PROBLEM STATEMENT
Given the entries below, would you transcribe exactly the lines starting at the one with "This screenshot has" and ending at the one with "You are a GUI", both kept, pictures omitted, nothing extra?

DATA SHOWN

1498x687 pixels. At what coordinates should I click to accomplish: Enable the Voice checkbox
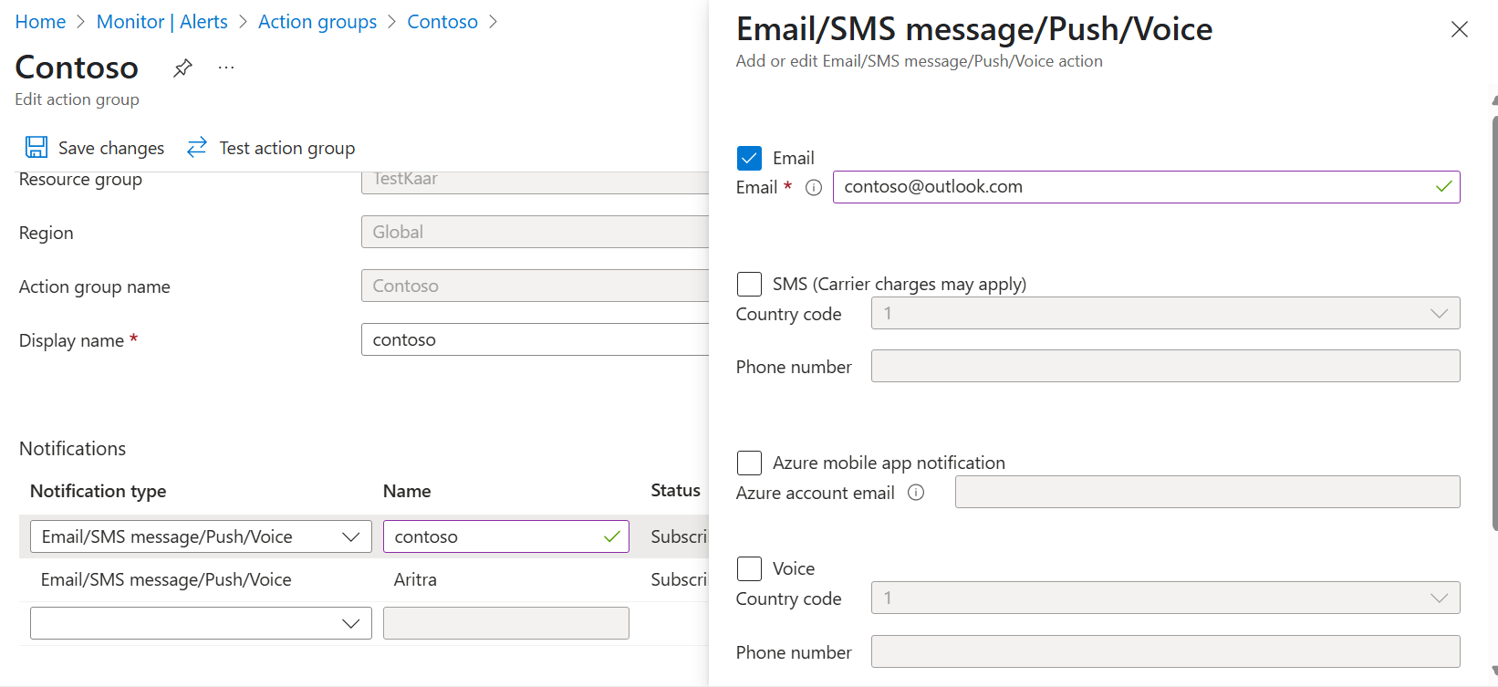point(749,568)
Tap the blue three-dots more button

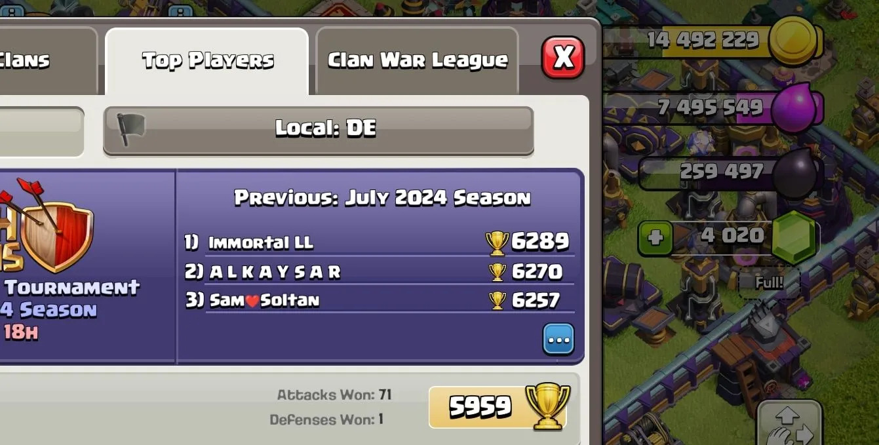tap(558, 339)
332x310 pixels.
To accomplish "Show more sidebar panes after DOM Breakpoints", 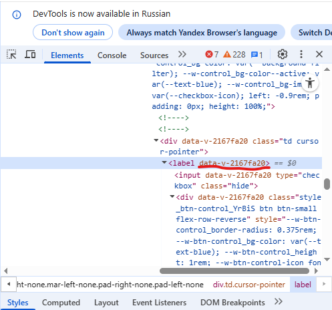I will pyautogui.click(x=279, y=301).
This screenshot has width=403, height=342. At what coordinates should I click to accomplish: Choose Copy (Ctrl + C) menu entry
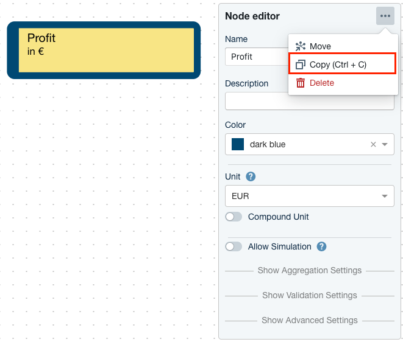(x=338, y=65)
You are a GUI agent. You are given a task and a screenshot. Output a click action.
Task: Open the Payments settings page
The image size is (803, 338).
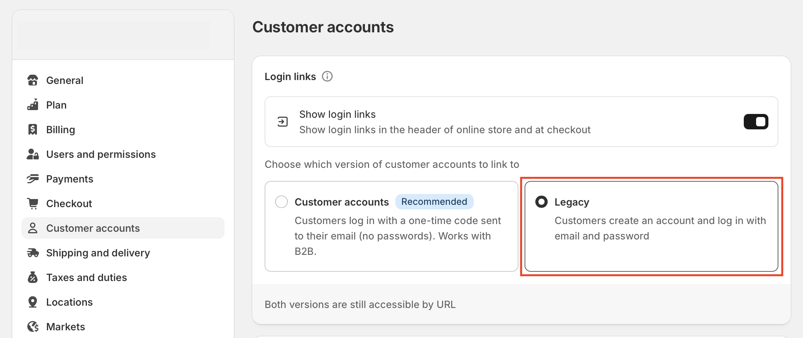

YOUR SOLUTION
This screenshot has width=403, height=342. At what coordinates should I click to accomplish: Choose Copy (Ctrl + C) menu entry
(x=338, y=65)
You are a GUI agent. You are given a task and a screenshot. Output a click action.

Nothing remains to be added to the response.